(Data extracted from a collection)
____________

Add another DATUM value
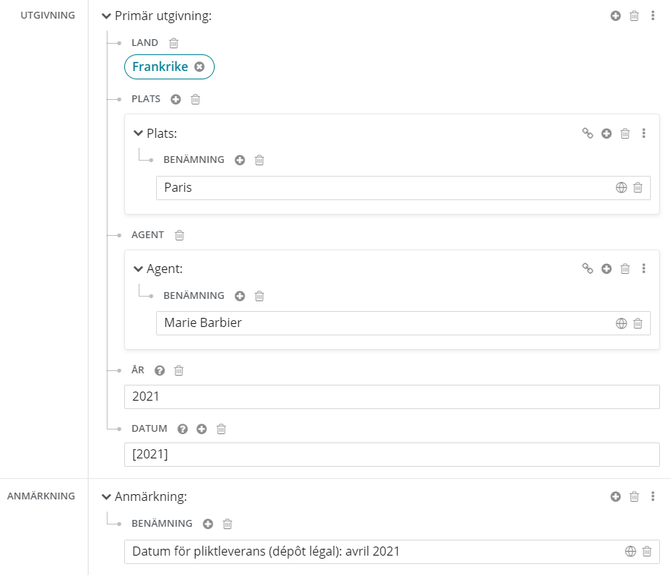This screenshot has width=671, height=575. [x=202, y=429]
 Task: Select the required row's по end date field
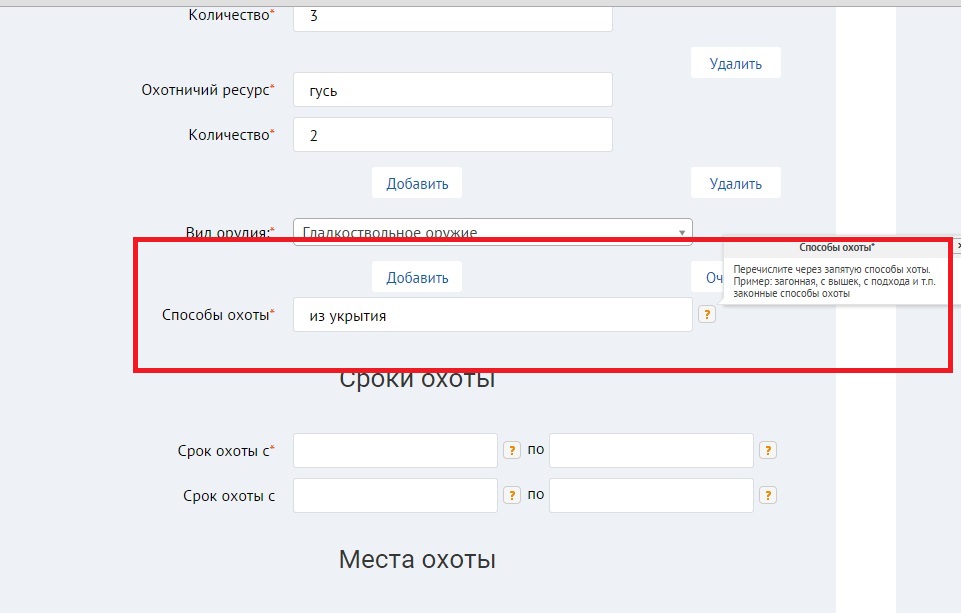click(x=651, y=450)
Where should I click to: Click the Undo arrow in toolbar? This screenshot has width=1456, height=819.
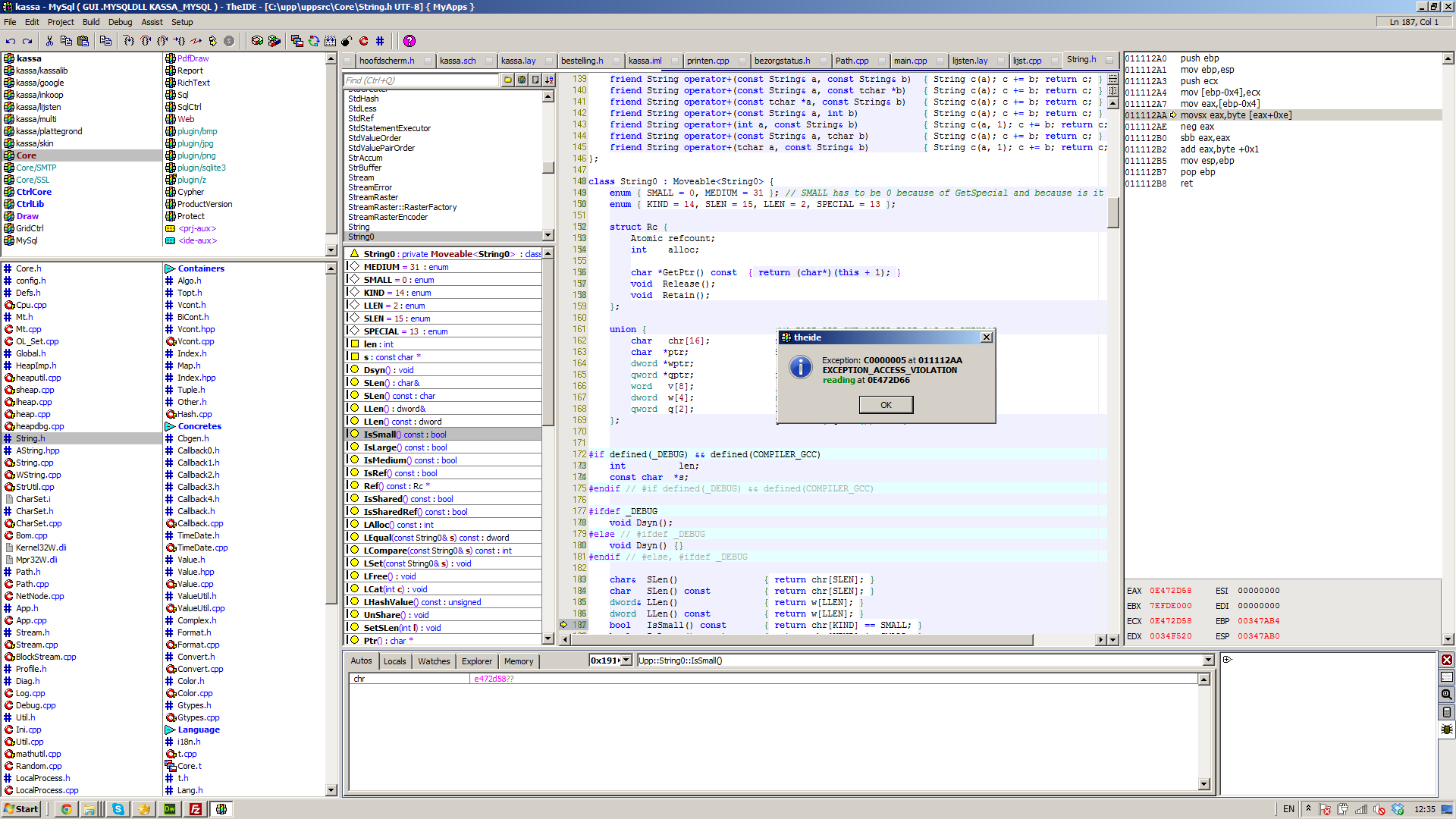pos(11,41)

____________

| Do this |
Render every line of text in the entries above as a JSON list of strings, one string per line, with blank lines skipped and the pictures left out.

| Solution below |
[
  "Add another DATUM value",
  "This screenshot has width=671, height=575. [x=202, y=429]",
  " Task: Select the required row's по end date field",
  "click(x=651, y=450)",
  "Where should I click to: Click the Undo arrow in toolbar? This screenshot has width=1456, height=819.",
  "pos(11,41)"
]